> [Fragmento del texto]:
---
El Rey David afirmó: “Mientras callé, se envejecieron mis huesos en mi gemir todo el día, porque de día y de noche se agravó sobre mí tu mano; se volvió mi verdor en sequedades de verano. Mi pecado te declaré, y no encubrí mi iniquidad. Dije: Confesaré mis transgresiones al Señor; y tú perdonaste la maldad de mi pecado. Por esto orará a ti todo santo en el tiempo en que puedas ser hallado; ciertamente en la inundación de muchas aguas no llegarán éstas a él.” Salmos 32:3-6
Aquí está la clave de la puerta de una conciencia limpia: la confesión de los pecados. Pero no basta la confesión solamente a Dios, porque es simple y fácil cometer pecados y más pecados y confesarlos a Dios, que naturalmente, siempre perdona. El problema es que el pecado confesado solamente a Dios puede facilitar que se cometa otra vez el mismo pecado y otros más.
No obstante el pecado confesado a Dios sea perdonado, pueden existir personas que fueron víctimas de aquel pecado, o pecados, y que también necesitan oír la misma confesión.
Si eso no sucede, el pecador es perdonado por Dios, pero no por la persona, víctima del mismo. De ese modo, él pasa a tener un débito con el diablo, que a través de la víctima, busca hacer que el pecador se sienta avergonzado.
Si el cristiano, por ejemplo, comete adulterio y, arrepentido de este pecado, desea limpiar la conciencia, necesita no solamente confesar su pecado a Dios, sino también a las personas involucradas directa o indirectamente, como su cónyuge, para que el diablo no tenga nada de qué acusarlo.
Si el adúltero es un ministro del Evangelio, existe la necesidad de confesar su pecado primero a Dios, después a la mujer con quien pecó, después a la propia esposa y, finalmente, a su líder espiritual, que representa la Iglesia.
Si por acaso el pecador es el líder espiritual, entonces, para que él tenga la conciencia totalmente limpia, precisa confesar su pecado a Dios, a la mujer con quien pecó, a su esposa y, finalmente, a toda la Iglesia, a través de sus pastores.
---
> [Registros]:

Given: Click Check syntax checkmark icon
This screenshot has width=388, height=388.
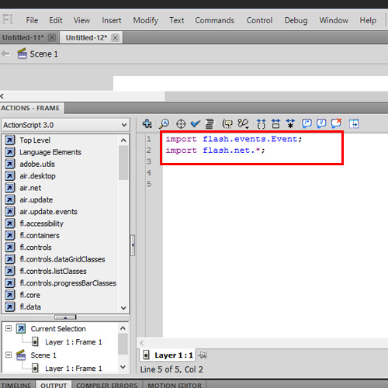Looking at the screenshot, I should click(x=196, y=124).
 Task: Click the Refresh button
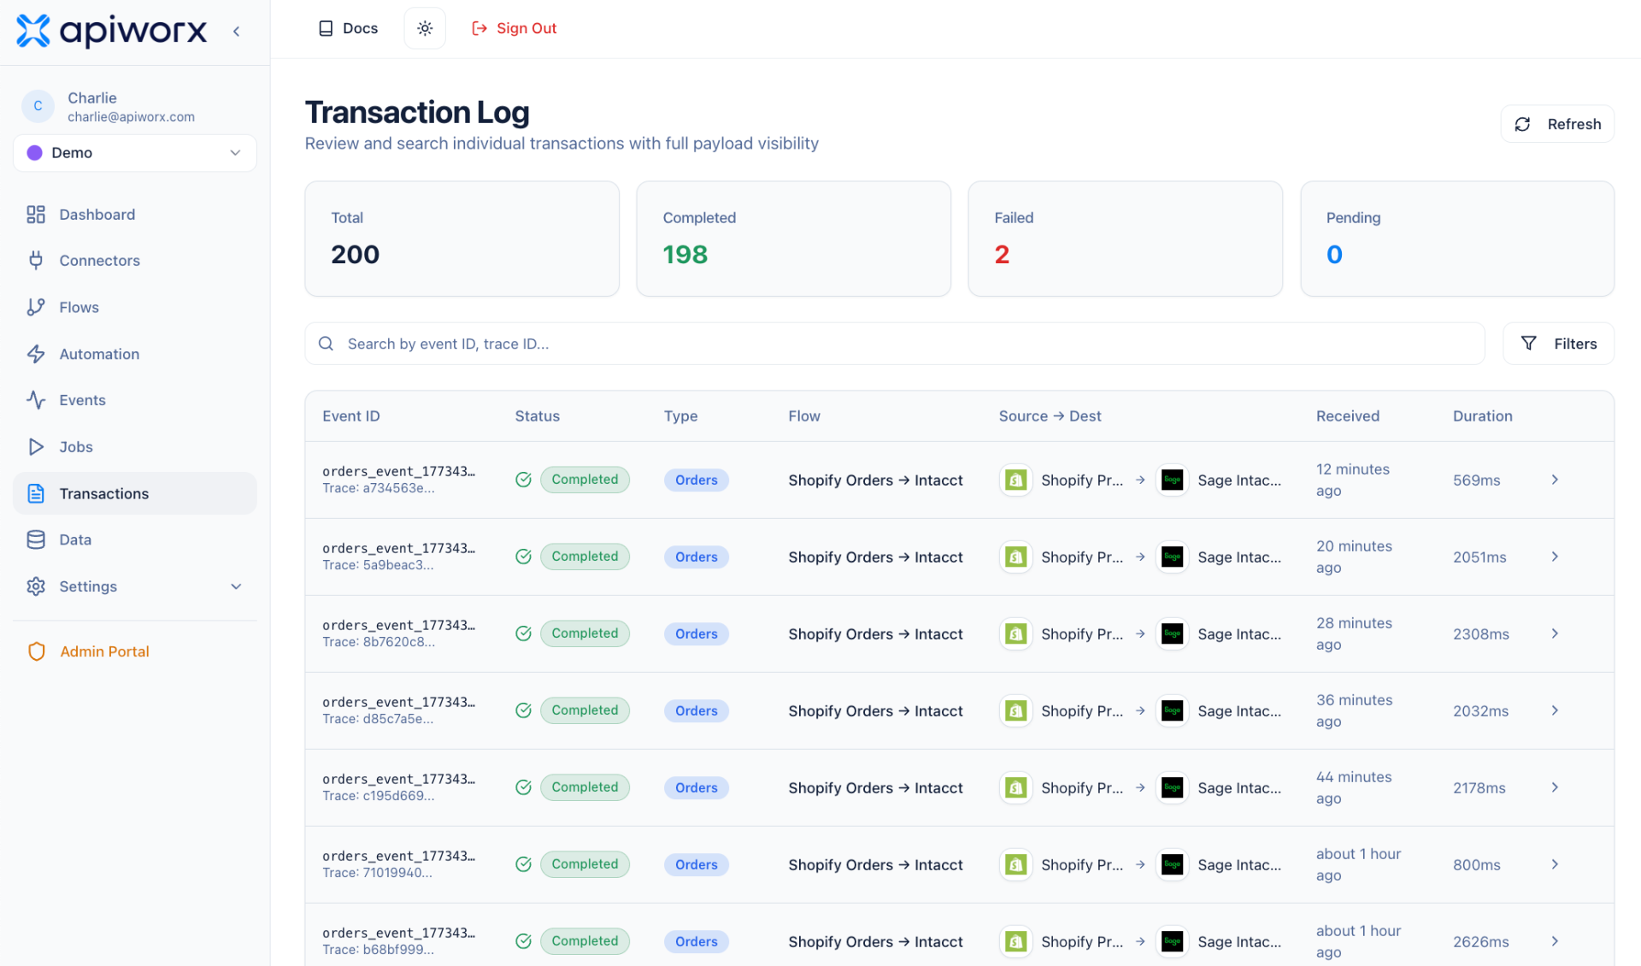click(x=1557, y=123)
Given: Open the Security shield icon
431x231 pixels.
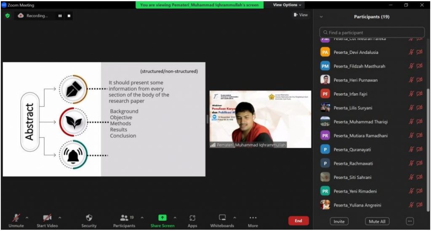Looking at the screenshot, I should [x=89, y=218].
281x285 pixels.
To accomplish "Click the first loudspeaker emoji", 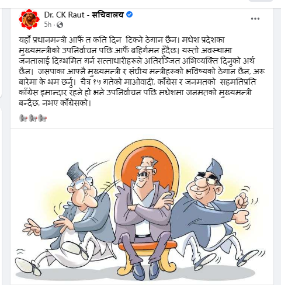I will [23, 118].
---
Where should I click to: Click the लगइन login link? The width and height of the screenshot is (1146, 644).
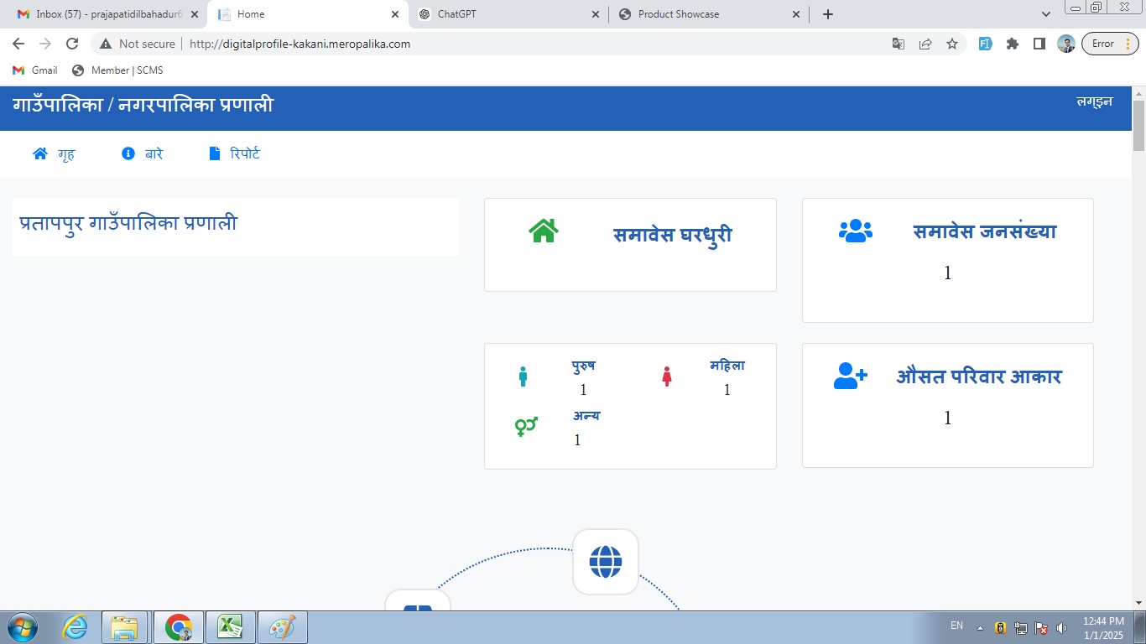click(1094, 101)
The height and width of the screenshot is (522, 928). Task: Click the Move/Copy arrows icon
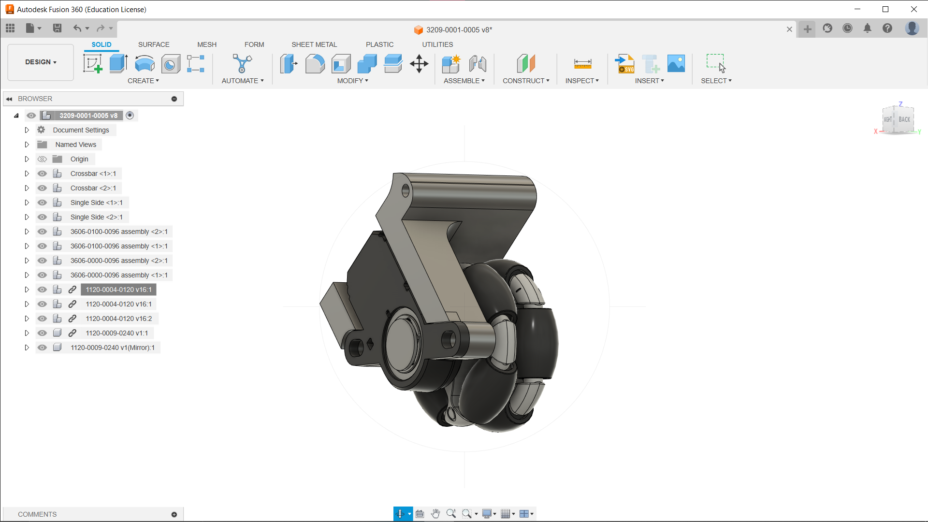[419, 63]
---
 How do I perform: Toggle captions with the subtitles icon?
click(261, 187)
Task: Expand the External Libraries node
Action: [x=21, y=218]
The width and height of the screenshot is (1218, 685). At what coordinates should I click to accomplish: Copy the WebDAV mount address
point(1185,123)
---
> [Reto]: En el texto sobre la confesión, ¿a quién le confiesa su pecado al final un ministro del Evangelio que cometió adulterio?

> [Solución]: A su líder espiritual, que representa la Iglesia.